38. Branded to Kill: The fuck did I just watch?

Confession: Last time when I said that I was "very, very excited" to watch Branded to Kill, it was because it's a 1960's Japanese film, and the Criterion Collection has yet to do me wrong with their Japanese cinema selections. Unlike French cinema, where I've watched probably as many duds as classics, Japan really has yet to do me wrong. Therefore, as ignorant as it may seem, I went in assuming that I would dig this film based solely on its country of origin. Surprise surprise, turns out I was right to be excited.

The best thing a film can do is completely catch me off guard and show me something that I wasn't expecting, especially in a genre film. For instance, something like Hausu is sold as a haunted house story, but when you watch it your senses are completely bombarded with over-the-top visual and stimuli that it's difficult to define it as a horror film. A friend compared it to a feature-length TV ad, and that seems like a great comparison to me. With Branded to Kill, I popped this in expecting a standard yakuza story, with maybe some badass machismo bullshit, slick killers with cool shades, and visuals that I'll probably recognized as being stolen wholesale by Quentin Tarantino. What I wasn't expecting was a bonkers, surrealist nightmare that feels more like an episode of The Prisoner than Reservoir Dogs.

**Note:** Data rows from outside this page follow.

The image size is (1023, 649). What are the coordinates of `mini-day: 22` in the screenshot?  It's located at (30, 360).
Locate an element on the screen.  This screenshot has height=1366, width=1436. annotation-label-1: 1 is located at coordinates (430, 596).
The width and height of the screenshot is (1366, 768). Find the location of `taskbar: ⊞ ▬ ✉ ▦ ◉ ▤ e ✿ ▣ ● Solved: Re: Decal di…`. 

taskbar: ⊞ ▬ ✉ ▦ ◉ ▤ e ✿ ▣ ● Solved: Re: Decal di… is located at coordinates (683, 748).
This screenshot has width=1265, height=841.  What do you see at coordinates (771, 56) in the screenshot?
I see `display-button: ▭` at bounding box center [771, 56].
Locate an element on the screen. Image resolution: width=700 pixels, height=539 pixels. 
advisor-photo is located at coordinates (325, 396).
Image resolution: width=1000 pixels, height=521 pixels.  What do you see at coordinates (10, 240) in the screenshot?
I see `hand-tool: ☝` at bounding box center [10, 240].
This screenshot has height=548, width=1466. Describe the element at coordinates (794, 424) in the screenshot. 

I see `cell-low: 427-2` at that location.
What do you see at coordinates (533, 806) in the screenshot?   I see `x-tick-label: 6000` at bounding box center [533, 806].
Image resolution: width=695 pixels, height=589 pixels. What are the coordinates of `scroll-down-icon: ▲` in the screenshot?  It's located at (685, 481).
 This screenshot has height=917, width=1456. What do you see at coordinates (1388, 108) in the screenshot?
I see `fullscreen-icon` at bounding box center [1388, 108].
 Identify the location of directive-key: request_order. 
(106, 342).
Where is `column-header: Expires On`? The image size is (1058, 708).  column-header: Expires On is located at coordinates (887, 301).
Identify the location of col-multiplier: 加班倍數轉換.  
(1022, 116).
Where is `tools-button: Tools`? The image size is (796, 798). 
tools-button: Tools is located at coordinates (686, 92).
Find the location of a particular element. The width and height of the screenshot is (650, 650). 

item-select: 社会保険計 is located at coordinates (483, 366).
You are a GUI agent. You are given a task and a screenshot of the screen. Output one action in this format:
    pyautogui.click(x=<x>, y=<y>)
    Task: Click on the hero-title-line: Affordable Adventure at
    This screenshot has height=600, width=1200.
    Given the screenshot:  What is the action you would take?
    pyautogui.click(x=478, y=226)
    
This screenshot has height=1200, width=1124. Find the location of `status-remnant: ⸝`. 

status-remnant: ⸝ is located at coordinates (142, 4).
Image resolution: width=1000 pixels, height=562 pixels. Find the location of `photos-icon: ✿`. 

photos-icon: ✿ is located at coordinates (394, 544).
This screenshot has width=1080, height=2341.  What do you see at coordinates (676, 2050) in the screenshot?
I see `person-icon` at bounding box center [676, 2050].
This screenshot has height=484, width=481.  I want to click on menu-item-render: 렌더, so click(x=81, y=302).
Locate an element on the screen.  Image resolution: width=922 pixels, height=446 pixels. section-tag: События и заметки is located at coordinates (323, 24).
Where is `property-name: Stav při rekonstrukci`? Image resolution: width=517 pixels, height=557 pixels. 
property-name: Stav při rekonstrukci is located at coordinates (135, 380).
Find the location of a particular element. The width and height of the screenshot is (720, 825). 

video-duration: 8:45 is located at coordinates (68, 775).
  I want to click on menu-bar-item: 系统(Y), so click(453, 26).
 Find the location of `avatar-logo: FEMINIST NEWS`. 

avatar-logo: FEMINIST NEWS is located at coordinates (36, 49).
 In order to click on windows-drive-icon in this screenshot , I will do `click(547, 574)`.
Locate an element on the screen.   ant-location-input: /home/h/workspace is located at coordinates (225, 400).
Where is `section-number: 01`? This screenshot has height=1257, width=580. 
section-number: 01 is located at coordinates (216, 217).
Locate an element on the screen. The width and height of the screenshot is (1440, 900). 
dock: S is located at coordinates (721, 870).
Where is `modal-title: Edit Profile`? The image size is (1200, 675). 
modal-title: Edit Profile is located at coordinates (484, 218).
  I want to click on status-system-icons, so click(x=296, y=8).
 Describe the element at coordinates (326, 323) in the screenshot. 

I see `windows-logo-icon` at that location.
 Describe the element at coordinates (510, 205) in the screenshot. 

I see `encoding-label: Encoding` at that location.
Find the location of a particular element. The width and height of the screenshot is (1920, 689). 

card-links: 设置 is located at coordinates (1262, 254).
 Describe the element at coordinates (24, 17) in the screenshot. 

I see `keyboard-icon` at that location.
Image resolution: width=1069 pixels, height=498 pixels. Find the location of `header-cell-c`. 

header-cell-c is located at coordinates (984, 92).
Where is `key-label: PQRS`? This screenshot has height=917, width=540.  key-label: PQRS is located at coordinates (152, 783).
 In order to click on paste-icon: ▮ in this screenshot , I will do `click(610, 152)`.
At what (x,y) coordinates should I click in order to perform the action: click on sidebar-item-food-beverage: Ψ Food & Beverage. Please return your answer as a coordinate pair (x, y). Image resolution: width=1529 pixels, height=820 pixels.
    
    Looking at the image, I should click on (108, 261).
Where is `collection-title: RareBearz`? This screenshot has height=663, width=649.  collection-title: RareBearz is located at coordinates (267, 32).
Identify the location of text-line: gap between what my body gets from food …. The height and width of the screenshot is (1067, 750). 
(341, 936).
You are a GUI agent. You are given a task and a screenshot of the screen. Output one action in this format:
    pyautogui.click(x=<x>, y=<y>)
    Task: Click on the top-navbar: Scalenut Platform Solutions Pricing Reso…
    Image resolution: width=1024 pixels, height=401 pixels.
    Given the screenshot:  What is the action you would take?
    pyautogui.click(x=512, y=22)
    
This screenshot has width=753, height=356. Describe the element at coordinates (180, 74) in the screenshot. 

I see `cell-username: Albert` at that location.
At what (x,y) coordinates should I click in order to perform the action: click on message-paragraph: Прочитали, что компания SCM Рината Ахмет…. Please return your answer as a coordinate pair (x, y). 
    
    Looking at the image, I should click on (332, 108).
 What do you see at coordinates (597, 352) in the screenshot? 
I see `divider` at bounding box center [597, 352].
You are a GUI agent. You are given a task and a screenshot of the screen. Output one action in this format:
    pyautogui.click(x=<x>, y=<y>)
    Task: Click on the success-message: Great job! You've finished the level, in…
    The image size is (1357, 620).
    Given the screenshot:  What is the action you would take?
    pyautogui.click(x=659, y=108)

The story involves a hitman named Goro who is tasked with an impossible assassination by a femme fatale named Misako. He fails and is then hunted by Number One and his henchmen. On this simple framework director Seijun Suzuki hangs bizarre scenes of Goro hunched over a pot huffing rice because he has a fetish for it, Misako's apartment filled with dead butterflies, weird scenes of Number One locked arm in arm with Goro and having a "gentleman's agreement" over how he's going to kill him, and close up scenes of bullet wounds, fake eyeballs being popped out, and mashed insect guts. Oh, and a bunch of nudity.

There is so much in this movie that's surprising and defies description that it really must be seen for itself. The gangster aspect of the film, while important, is really just there to see how far Suzuki can deviate from it's tropes and throw something unexpected at you. At one moment you're seeing a standard contract killing, and the next you're getting animated butterflies tormenting the psyche of our hero. You'll get a standard sex scene, and then you'll see Goro sniffing rice and appearing on the verge of an orgasm. Aside from the general weirdness of this film, it's also fantastically shot, with great camerawork and fast-paced editing to keep things moving along at a clip. At a mere 98 minutes it feels much shorter than its runtime, just because there's so much stuff going on and you're hit with something unique every few minutes or so. I can't say I've seen anything quite like this before.

Despite the lurid poster and raciness of the film (including one of the most blatant panty shots I've seen outside of The Breakfast Club), this is one of the best over-the-top insane films I've seen. I can only really compare it to Hausu, even though it's not nearly THAT crazy. It's more of a toned-down Hausu with gangsters and a Prisoner edge, with less screechy schoolgirls. I typically love these kinds of films, but I need to be careful with how I rank this one. Just because I love it now doesn't mean it's going to hold up to another few viewings. As I look at the list I'm finding that the border on this one is between Walkabout and Les Diaboliques. Walkabout is just a better film overall, but Les Diaboliques, despite how much I like it, never got me pumped the way this film did. Therefore, I feel good putting this at #17.